This paper presents an extended three-dimensional discontinuous deformation analysis (3–D DDA) method for stability analyses of jointed rock tunnels. In the natural environment, rock masses are cut by finite joints into numerous polyhedral blocks with arbitrary shapes, including convex, concave, those with cavities and/or holes, and probably their unions. In stability analysis of rock-masses, especially for jointed rock tunnels, one of the primary bottlenecks is discontinuous computation of the contacts between arbitrarily shaped polyhedral blocks. The original contact detection approach proposed by the first author, entrance plane method (EPM), is extended to address this problem by integrating a novel method termed local convex decomposition (LCD). Rather than globally intersecting non-convex polyhedrons into a combination of convex polyhedrons, LCD only decomposes locally the non-convex vertex angles of polyhedrons into a set of convex vertex angles, which is much easier to implement. The decomposed vertices of these non-convex polyhedrons are separately detected for possible entrances in a geometrical way but then the whole polyhedron is treated as one in the mechanical calculation. The developed code is fully integrated in the original 3-D DDA program and then applied to a complex tunnel scenario. The whole failure process is exhibited dynamically, involving large displacement and rotation of multiple interaction blocks. Overall, the extended 3-D DDA could be potentially used to find the failure mechanism of jointed rock tunnels, such as to optimize the tunnel stabilization or protection design.
For structure design and disaster prevention, stability analyses are routinely performed to identify potentially unstable regions of tunnels, especially for those going through jointed rock masses. Practical rock tunnel stability problems are complicated because of complex topological geometry and mechanical behavior primarily resulting from joints. Numerical modeling techniques facilitate the approximate solutions, which would have never been possible by using the conventional techniques. However, the numerical methods for rock mechanics analysis are generally underdeveloped compared to its demand in practical rock tunnel engineering. Main barriers are as follows.
In the natural environment, there exist a great number of various joints, each with finite extensions. Consequently, these finite joints, which are assumed to be planar, cut the rock mass into numerous polyhedral blocks with arbitrary shapes, including convex, concave, those with cavities and/or holes (see Fig. 1), and probably their unions. For example, some nonconvex blocks usually exist in the tunnel surface, and the other potentially unstable regions formed by pre-existing joint planes (Shi and Goodman, 1989).

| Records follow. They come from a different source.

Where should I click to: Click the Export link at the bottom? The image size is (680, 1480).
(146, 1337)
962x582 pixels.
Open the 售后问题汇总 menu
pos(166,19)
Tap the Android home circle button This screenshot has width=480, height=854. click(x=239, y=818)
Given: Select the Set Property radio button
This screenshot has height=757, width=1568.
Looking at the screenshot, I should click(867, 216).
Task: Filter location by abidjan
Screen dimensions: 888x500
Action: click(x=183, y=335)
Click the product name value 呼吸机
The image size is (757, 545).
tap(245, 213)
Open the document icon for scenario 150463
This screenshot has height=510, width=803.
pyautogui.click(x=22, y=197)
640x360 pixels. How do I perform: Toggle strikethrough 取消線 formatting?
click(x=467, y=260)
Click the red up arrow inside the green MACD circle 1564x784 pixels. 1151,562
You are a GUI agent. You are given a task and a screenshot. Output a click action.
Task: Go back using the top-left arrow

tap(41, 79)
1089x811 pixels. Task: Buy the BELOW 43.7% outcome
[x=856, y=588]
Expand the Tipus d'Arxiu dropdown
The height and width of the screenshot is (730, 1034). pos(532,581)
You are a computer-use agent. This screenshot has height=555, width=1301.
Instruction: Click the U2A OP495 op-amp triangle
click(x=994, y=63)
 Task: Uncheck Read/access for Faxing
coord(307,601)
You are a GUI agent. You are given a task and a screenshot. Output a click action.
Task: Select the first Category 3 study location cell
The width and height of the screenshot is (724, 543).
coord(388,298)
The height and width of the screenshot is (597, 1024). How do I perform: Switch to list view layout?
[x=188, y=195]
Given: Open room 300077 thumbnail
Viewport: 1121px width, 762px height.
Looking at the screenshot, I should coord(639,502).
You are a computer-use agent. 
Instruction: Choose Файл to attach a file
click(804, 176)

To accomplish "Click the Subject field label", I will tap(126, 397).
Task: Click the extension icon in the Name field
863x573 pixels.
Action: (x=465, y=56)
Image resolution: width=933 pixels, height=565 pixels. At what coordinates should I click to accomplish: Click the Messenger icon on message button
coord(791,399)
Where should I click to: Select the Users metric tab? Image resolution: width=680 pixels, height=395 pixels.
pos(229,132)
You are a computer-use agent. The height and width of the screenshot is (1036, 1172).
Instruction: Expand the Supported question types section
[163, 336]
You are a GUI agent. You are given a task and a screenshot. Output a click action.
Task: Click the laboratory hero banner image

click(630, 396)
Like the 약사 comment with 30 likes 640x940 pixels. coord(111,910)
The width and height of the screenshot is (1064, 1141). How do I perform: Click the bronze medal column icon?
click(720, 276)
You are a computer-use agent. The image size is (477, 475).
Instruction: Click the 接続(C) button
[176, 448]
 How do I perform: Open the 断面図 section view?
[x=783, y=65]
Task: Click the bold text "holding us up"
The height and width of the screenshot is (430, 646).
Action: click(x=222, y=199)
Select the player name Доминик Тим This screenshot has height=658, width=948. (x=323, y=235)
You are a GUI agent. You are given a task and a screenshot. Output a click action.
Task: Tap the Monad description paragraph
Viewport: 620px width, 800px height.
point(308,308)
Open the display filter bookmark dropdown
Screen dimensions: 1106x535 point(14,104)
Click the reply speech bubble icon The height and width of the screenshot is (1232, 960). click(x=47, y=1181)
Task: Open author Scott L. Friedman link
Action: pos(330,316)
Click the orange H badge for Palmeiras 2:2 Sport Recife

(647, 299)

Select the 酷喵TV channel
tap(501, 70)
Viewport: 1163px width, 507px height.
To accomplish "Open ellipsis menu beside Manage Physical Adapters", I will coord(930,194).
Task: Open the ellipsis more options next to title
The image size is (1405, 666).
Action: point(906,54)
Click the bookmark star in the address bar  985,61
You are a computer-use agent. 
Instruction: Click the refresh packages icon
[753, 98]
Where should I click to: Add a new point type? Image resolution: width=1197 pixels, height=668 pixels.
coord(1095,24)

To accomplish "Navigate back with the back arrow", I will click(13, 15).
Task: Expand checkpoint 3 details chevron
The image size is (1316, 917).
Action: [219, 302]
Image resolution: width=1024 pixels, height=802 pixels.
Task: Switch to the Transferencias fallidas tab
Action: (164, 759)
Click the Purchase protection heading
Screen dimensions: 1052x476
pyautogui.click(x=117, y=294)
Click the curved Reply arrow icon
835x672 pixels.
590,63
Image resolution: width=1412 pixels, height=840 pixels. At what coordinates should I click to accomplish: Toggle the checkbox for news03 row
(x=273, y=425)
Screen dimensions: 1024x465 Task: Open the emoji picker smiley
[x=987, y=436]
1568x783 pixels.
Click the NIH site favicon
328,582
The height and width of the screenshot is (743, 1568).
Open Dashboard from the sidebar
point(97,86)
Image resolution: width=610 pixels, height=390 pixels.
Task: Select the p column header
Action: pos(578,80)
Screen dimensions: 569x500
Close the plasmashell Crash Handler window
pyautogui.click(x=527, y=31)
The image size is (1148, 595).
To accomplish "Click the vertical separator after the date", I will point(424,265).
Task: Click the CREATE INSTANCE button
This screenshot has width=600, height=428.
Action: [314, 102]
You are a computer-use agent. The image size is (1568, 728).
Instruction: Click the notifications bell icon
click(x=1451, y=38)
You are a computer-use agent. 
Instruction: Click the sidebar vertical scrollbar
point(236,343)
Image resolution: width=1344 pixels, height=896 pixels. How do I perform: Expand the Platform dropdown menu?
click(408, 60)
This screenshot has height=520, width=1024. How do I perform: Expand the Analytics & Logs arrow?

In most rock tunnel engineering cases, the behavior of rock masses is dominated by the geometrical configurations and mechanical properties of joints (Goodman, 1989). The numerical analysis accuracy depends mostly on properly treating interactions among joints, which can be referred to as a contact problem. Contact treatment is extremely difficult, especially in 3-D situations where the contacts between arbitrarily shaped polyhedral blocks can be highly non-linear, strongly non-smooth, and thus extremely indeterminable.
The rock tunnel failure is a complex process which involves sliding along and opening/closure of joints and large displacements, deformations and rotations of discrete blocks. The underlying continuum assumption within conventional continuum-based methods often leads to difficult parameters to define and oversimplified geometry to be realistic, making them almost impossible to realize the whole failure process (Jing, 2003).